FIGURE 1:

Phosphorylation of Cdc28 consensus sites is necessary for Swe1 activity in vivo. (A) Purified Cdc28/Clb2 quantitatively phosphorylates purified Swe1 in vitro. Phosphorylation of Swe1 causes an electrophoretic mobility shift that is detected by Western blot analysis. (B) Wild-type and swe1-8A cells were released from a G1 arrest, and the percentage of cells with short mitotic spindles was determined at the indicated times and plotted as a function of time. Error bars represent SEM for three independent experiments. (C) Cell size distributions of log-phase cultures of wild-type, swe1Δ, and swe1-8A strains. Each trace is the average of 15 independent cultures. (D) Cells of the indicated genotypes were released from a G1 arrest, and samples were taken at the indicated times. Cdc28 phosphotyrosine was monitored by Western blotting. (E) Wild-type and swe1-8A cells carrying GAL1-3×HA-CLB2 were grown to midlog phase, and expression of 3×HA-Clb2 was induced with 2% galactose for 3 h at 30°C. Extracts were made, and 3×HA-Clb2 was immunoprecipitated with an anti-HA antibody. As a control, identical precipitations were carried out using an anti-GST antibody. Coprecipitation of Swe1 was assayed by Western blotting.
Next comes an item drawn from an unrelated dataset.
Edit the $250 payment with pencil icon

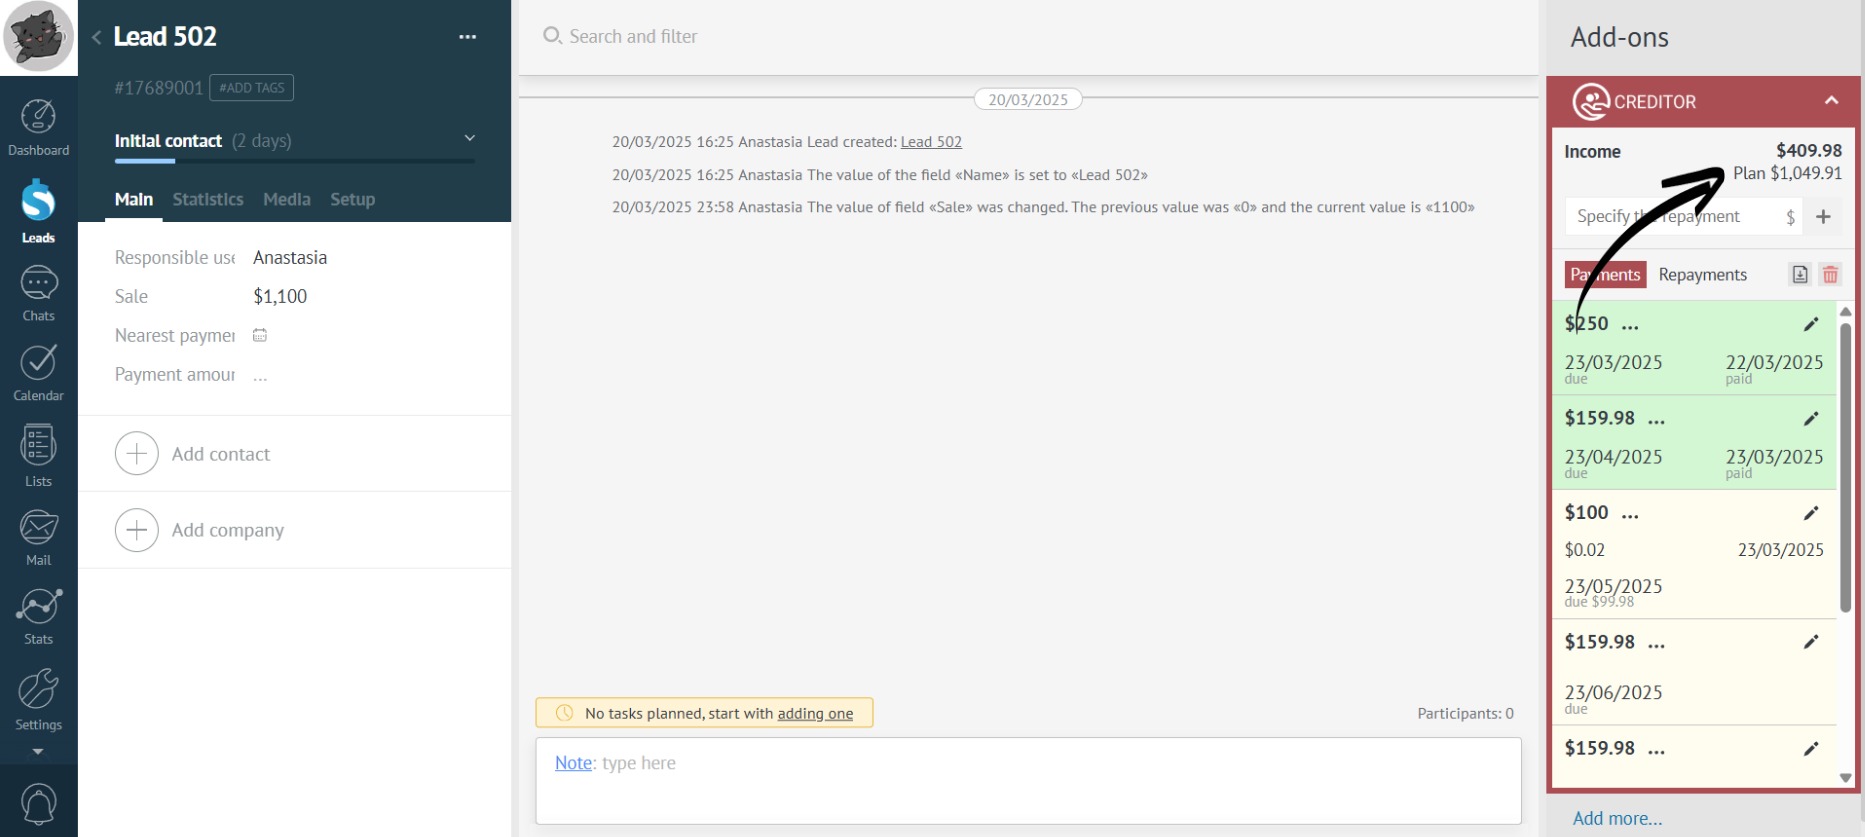[x=1810, y=324]
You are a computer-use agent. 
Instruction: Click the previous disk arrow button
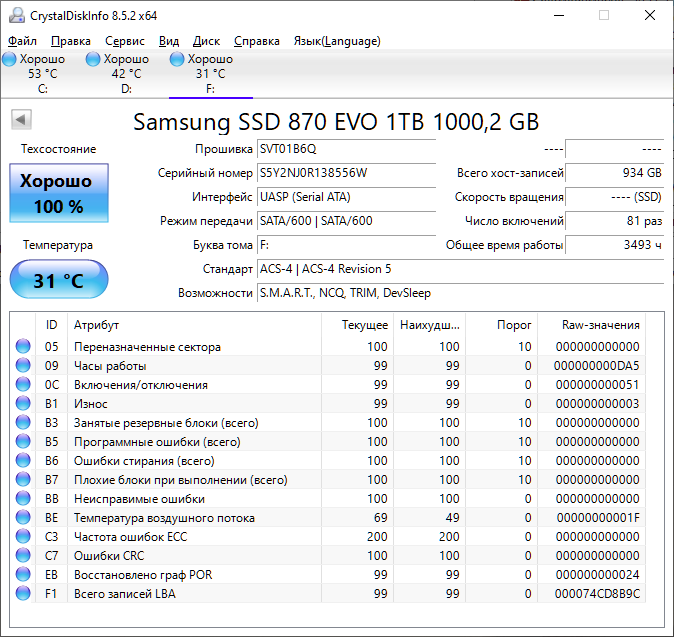point(21,120)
The panels labeled “Extract” show Western blots of 3×HA-Clb2 and Swe1 in the crude extracts used for the immunoprecipitations. (F) Purified 3×HA-Swe1, 3×HA-swe1-8A, or 3×HA-swe1-10ncs were incubated with increasing amounts of purified cdc28-Y19F/Clb2-3×HA in the presence of ATP. Phosphorylation of Swe1 was detected as an electrophoretic mobility shift on a Western blot.